Di tali realtà fa parte l’esperienza religiosa. Le ricerche sperimentali sembrano dimostrare che «più ci si impegna in attività religiose e meglio si sta» (S. Upson, p. 25). Le ragioni di questo fenomeno vanno naturalmente al di là delle specifiche credenze dell’ebraismo, del cristianesimo, dell’islam, dell’induismo o di altre fedi e hanno a che fare anche con i contesti nei quali l’esperienza religiosa viene vissuta: «I credenti saranno forse più felici dei senza Dio, ma solo se la società in cui vivono dà molto valore alla religione, e questo non succede sempre» (Id., 26). Altri studiosi offrono risposte di tipo evoluzionistico. Le credenze religiose, infatti, rispondono assai bene al bisogno che i mortali hanno di trovare un significato forte e totalizzante alle proprie esistenze: «I bambini vengono al mondo con una propensione fortissima ad attribuire significato ai fenomeni dell’ambiente in cui vivono, rintracciando continuamente pattern e relazioni causali negli eventi del mondo» (V. Girotto, T. Pievani, G. Vallortigara, 34). Tali relazioni causali sono all’origine dell’individuazione di agenti consapevoli ai quali ascrivere l’origine di ciò che accade: è assai più pericoloso attribuire al vento l’agitarsi di un ramo, se invece è un predatore a esserne la causa, che vedere un predatore là dove agisce soltanto il vento. «Questa ipersensibilità del meccanismo per la rilevazione degli agenti deve essere stato un motore cruciale nell’evoluzione delle credenze nel sovrannaturale» (Id., 36). Ovviamente lontano dalla forma mentis evoluzionistica, già Spinoza aveva comunque attribuito a fattori naturali la credenza nel teleologismo, nella presenza di divinità che agiscono al fine di favorire o danneggiare gli umani.
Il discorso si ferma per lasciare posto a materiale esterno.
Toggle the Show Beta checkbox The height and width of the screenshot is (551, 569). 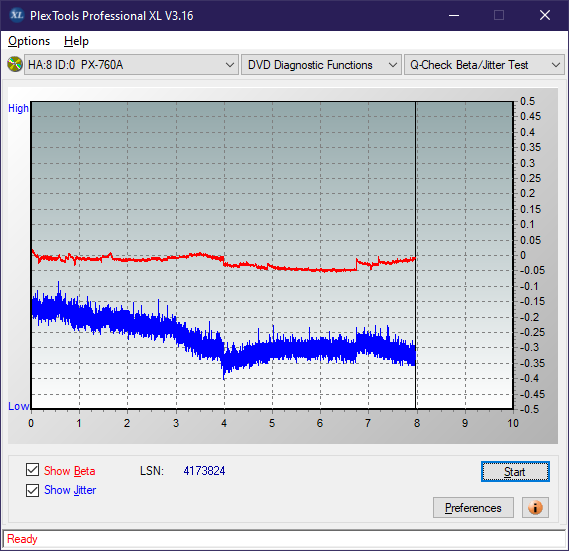click(32, 469)
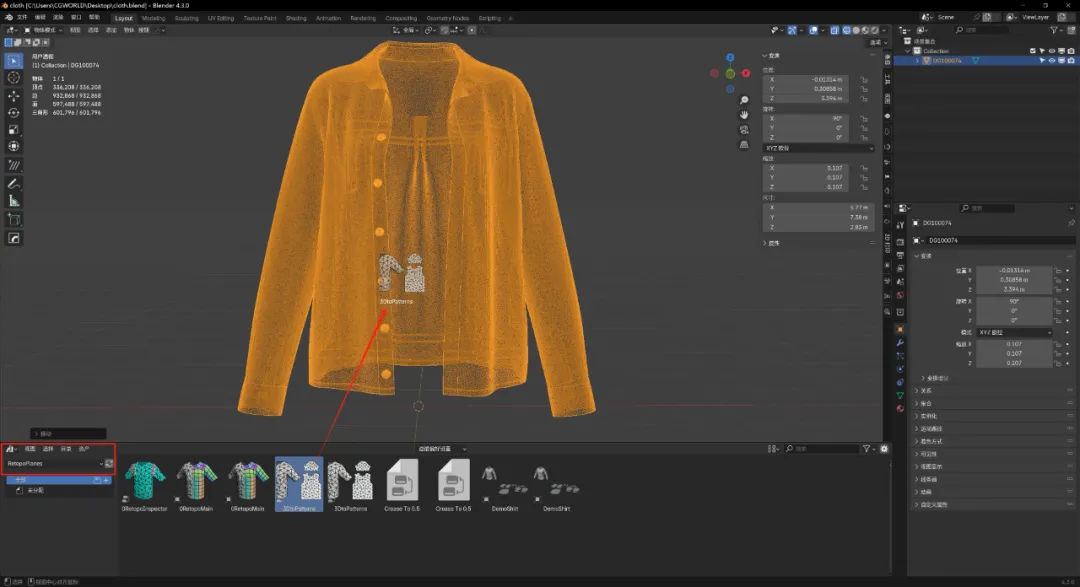Select the 0RetopoInspector asset thumbnail
This screenshot has width=1080, height=587.
[x=144, y=482]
Favoriti o danneggiati siamo dagli altri mortali, i quali a volte -spesso- ci tradiscono e che noi tradiamo. Il tradimento può essere rivolto non soltanto a una persona ma anche a un’idea, un’organizzazione, una fede. Tra le tante possibili cause, una delle più tristi è l’invidia, sentimento che personalmente giudico ripugnante e con il quale il soggetto che lo nutre attesta da sé la propria inferiorità nei confronti dell’invidiato. Intervistato da Paola Emilia Cicerone, Mario Perini sostiene che «le persone, le qualità, le idee oggetto di ammirazione possono trasformarsi in oggetti odiati nel momento in cui la loro superiorità suscita nel soggetto un intollerabile sentimento di inferiorità. Il tradimento può essere un modo per allontanarsi dalla fonte del dolore, e insieme attaccarla e distruggerla» (47).
Quanto meglio sarebbe, invece, valorizzare ciò che ci accade e ciò che siamo, senza confrontarlo con ciò che accade agli altri e con ciò che gli altri sono. Positività e gratitudine, infatti, «migliorano la salute e il benessere psicofisico» non soltanto nostro: «Cercare di essere felici può apparire uno sforzo egoista, ma in effetti è un obiettivo utile da perseguire non solo per se stessi, ma per la nostra comunità» (E. Seppala, 102 e 103).
Motivo di invidia e di tristezza potrebbe essere il non avere figli ma in un loro libro –Senza figli. Una condizione umana, recensito da P.E. Cicerone- Duccio Demetrio e Francesca Rigotti difendono la condizione di «chi sceglie di essere genitore e figlio di se stesso e il senso della vita lo cerca altrove, magari proprio nel “partorire con la mente”. […] E forse, concludono gli autori,  la discriminante vera “non è tra chi di figli ne ha avuti e chi no, ma tra chi non si interroga sul senso amaro, dolente del vivere e chi invece dedica a tale scopo la sua inesausta, sempre incompiuta ricerca”» (104).